## Task instructions
Copy out every row below word for word, leaving out the pictures.
[START Source data]
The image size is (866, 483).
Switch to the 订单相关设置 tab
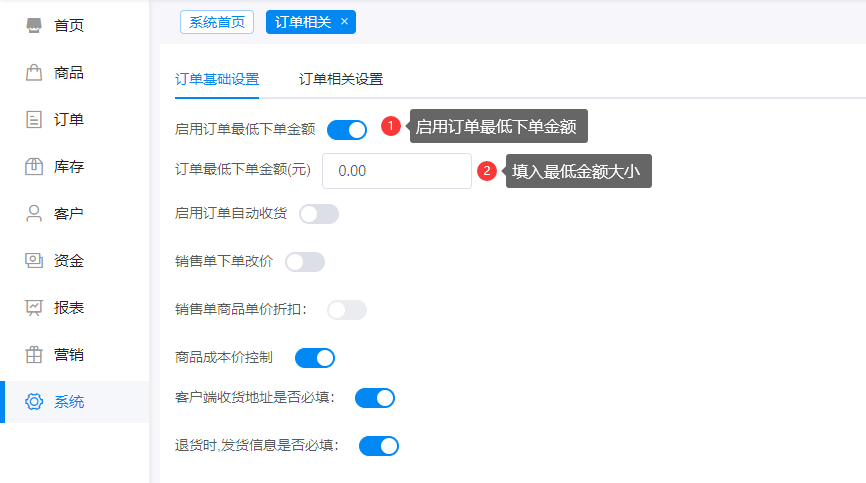pos(341,79)
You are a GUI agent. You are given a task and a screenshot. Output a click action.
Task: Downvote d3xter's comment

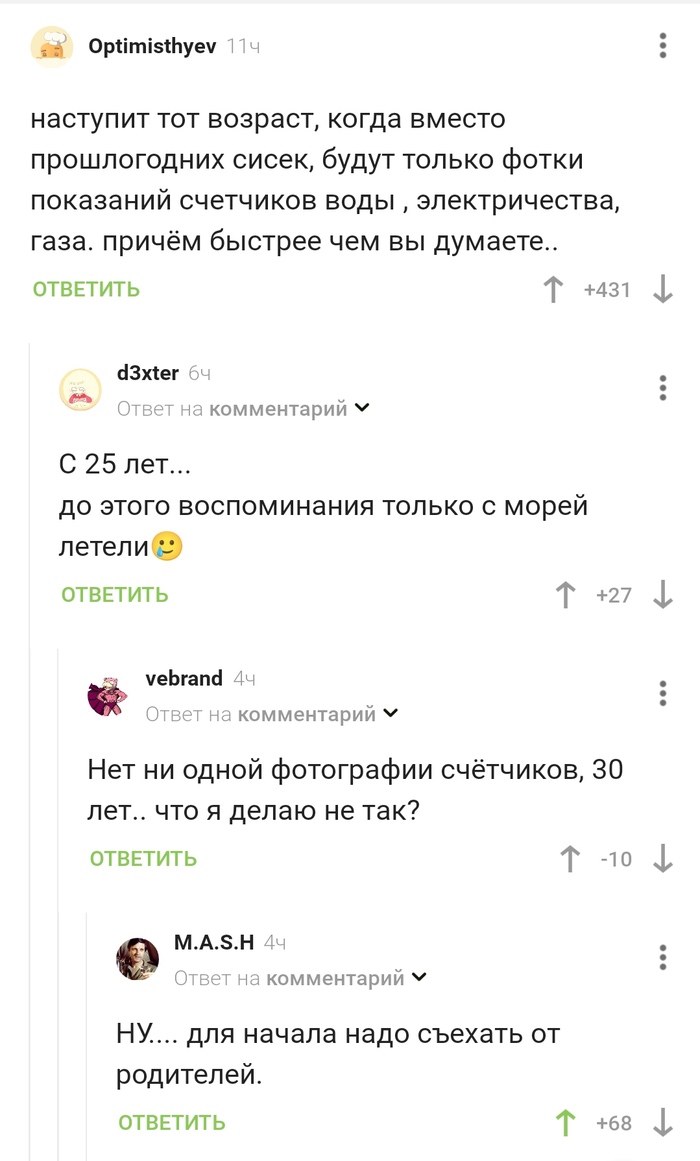point(661,594)
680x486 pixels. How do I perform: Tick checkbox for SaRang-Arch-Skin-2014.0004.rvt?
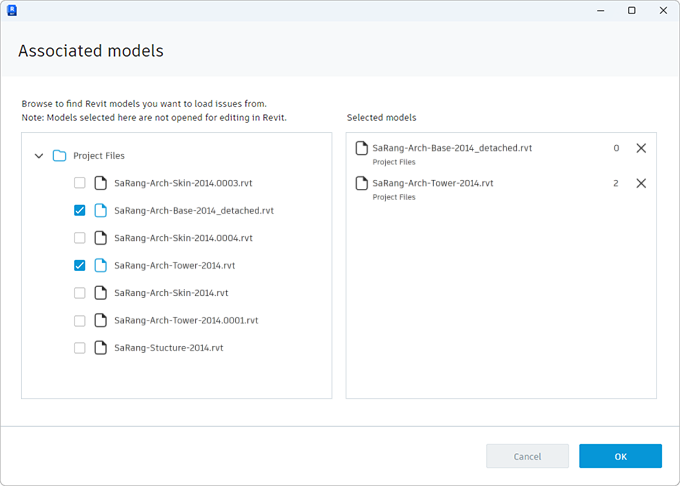pyautogui.click(x=80, y=238)
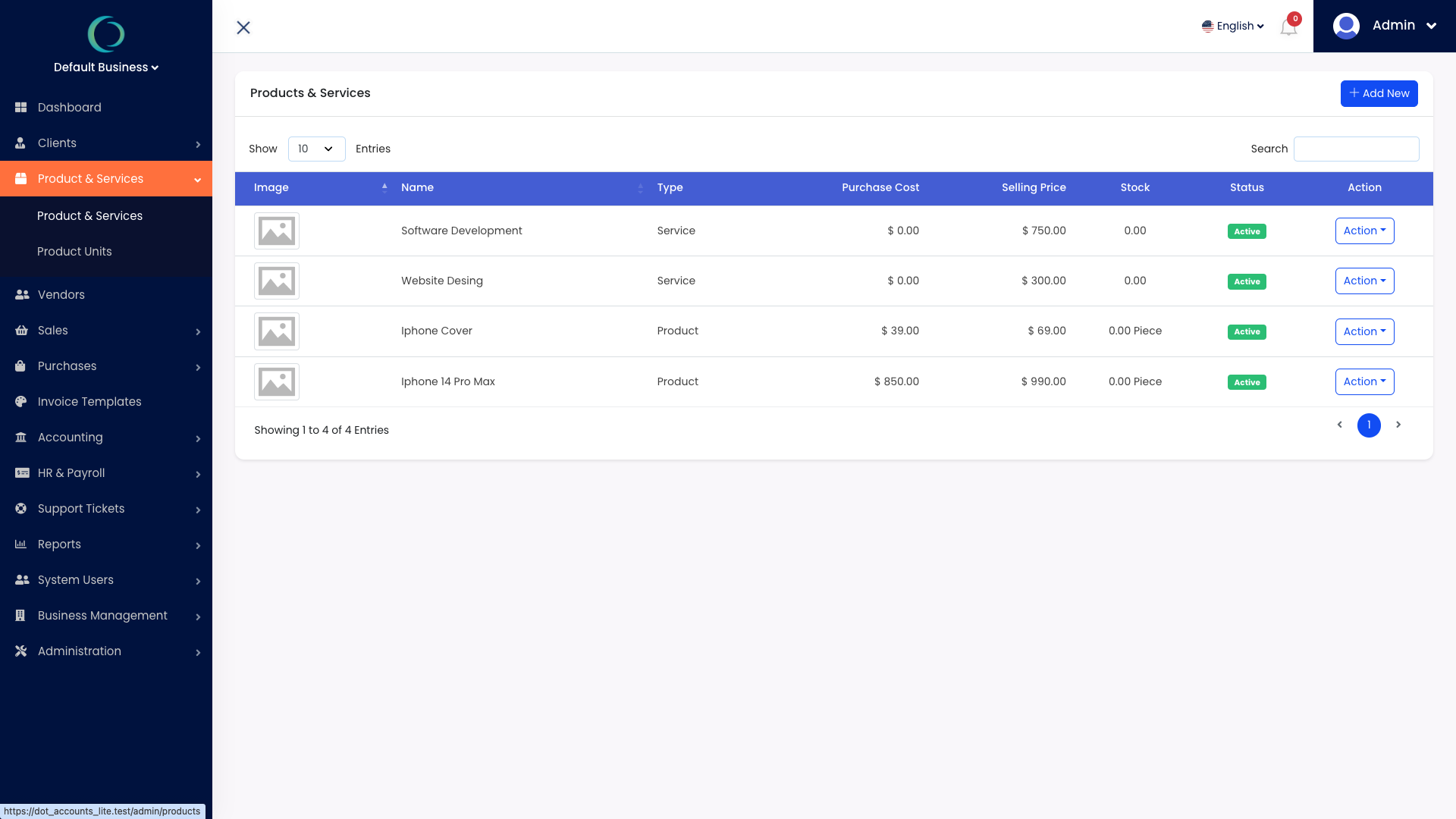Click the Sales cart icon in sidebar

(x=21, y=330)
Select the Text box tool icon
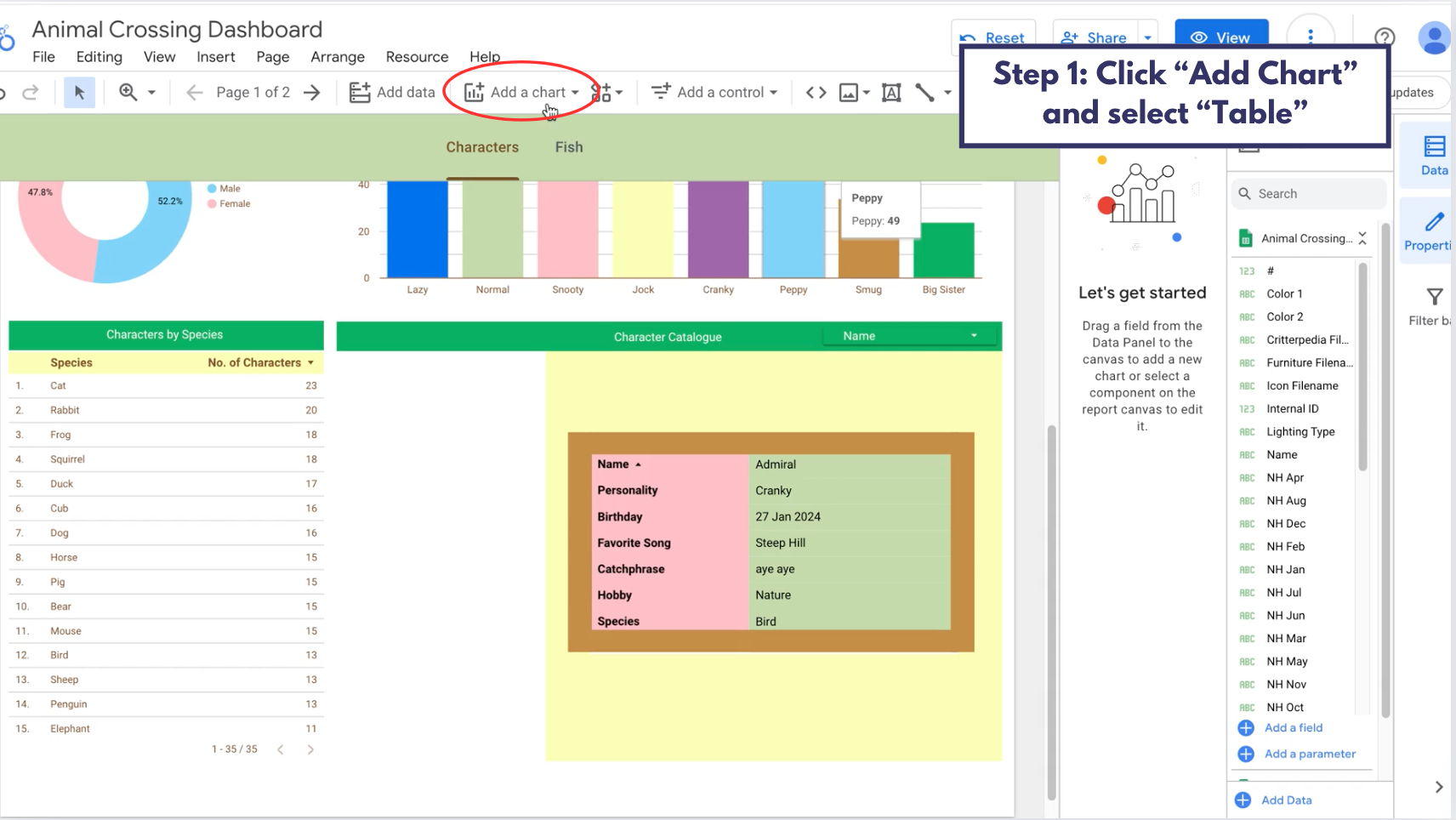Viewport: 1456px width, 820px height. click(891, 92)
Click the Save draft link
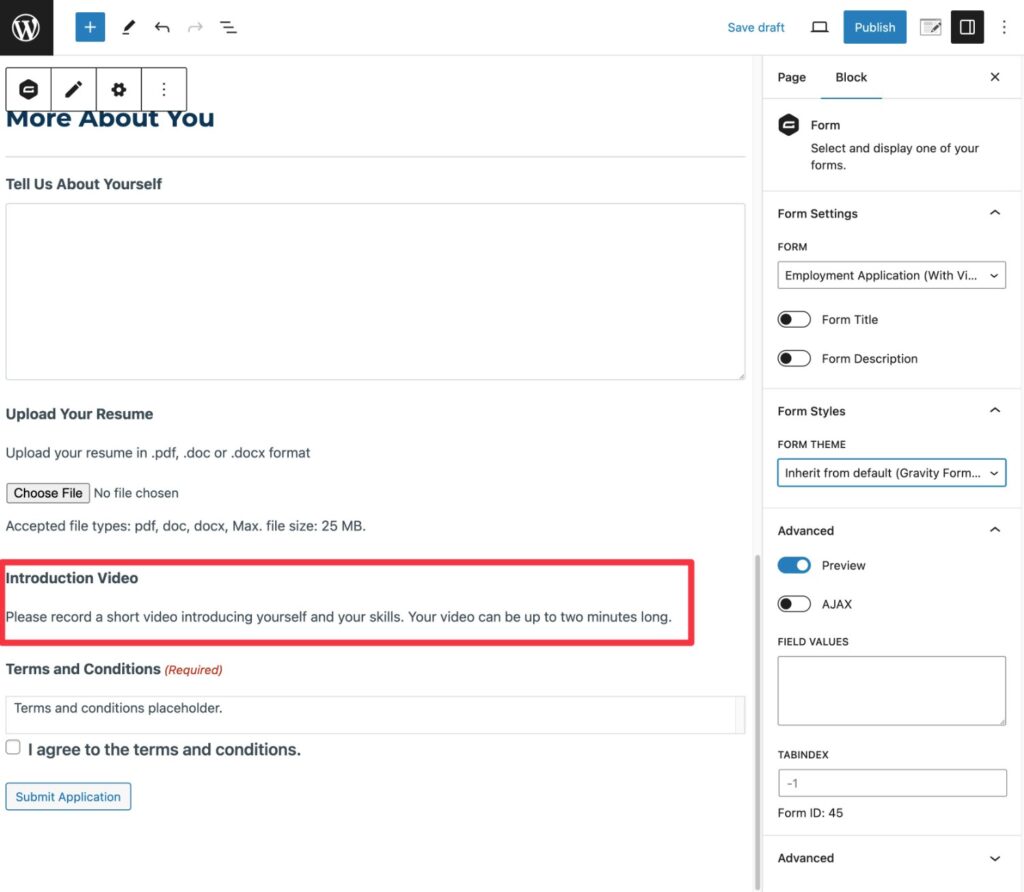This screenshot has width=1024, height=892. (756, 28)
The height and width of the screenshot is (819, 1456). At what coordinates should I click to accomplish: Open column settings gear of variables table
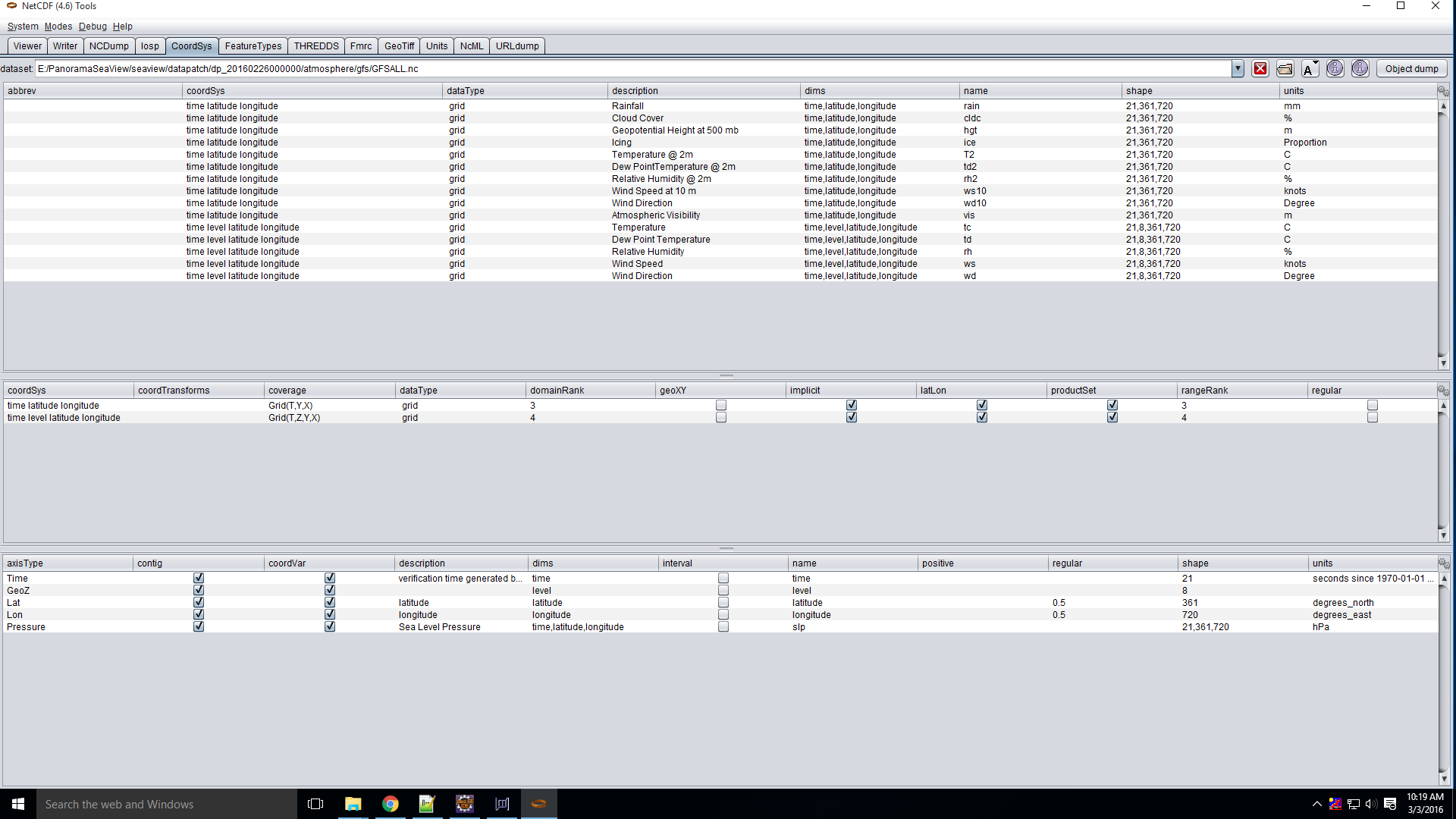[1443, 91]
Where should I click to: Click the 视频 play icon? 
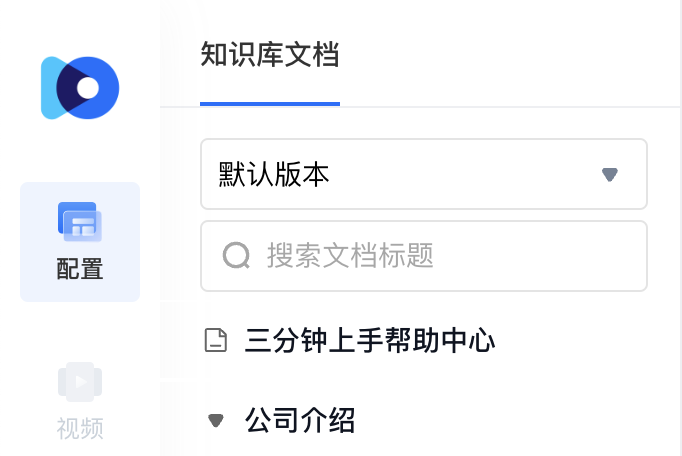pos(80,382)
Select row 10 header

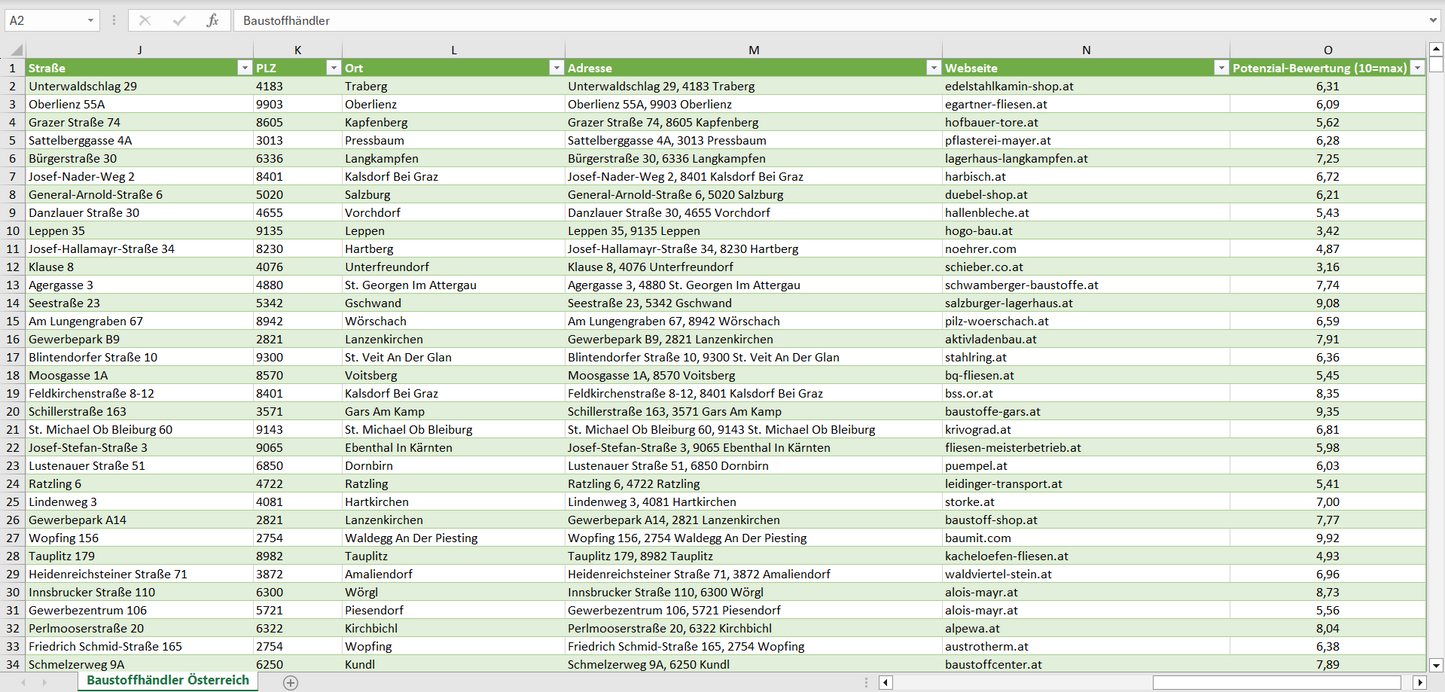click(13, 231)
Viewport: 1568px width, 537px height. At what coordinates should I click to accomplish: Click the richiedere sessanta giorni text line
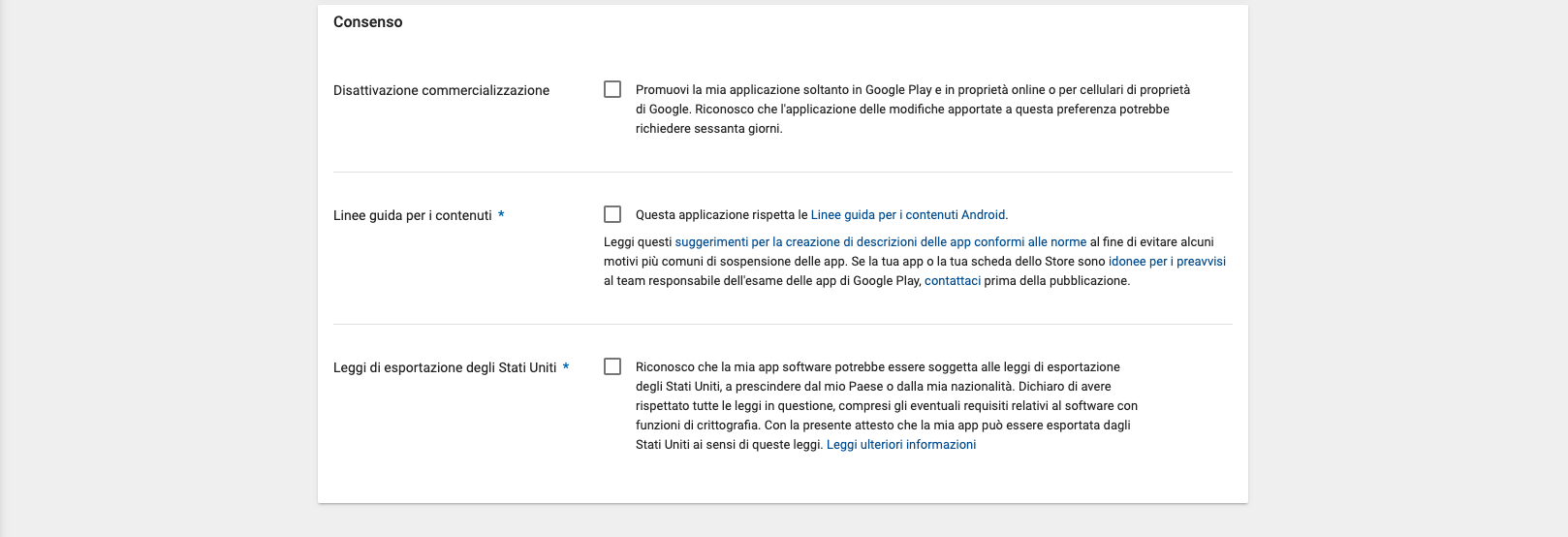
[END Source data]
## Answer to the problem
The image size is (866, 483).
Switch to the 订单相关设置 tab
pos(341,79)
You are a GUI agent. You are given a task and a screenshot. Output a click action.
Task: Downvote d3xter's comment

point(661,594)
680x486 pixels. How do I perform: Tick checkbox for SaRang-Arch-Skin-2014.0004.rvt?
pyautogui.click(x=80, y=238)
Click the Sales cart icon in sidebar

(x=21, y=330)
Select the Text box tool icon
Viewport: 1456px width, 820px height. click(891, 92)
Click the Save draft link
This screenshot has width=1024, height=892. (756, 28)
The height and width of the screenshot is (819, 1456). At what coordinates should I click to accomplish: Open column settings gear of variables table
[1443, 91]
Where should I click to: Click the 视频 play icon? 
pos(80,382)
Select row 10 header

click(13, 231)
Viewport: 1568px width, 537px height. At what coordinates should I click to accomplish: Click the richiedere sessanta giorni text line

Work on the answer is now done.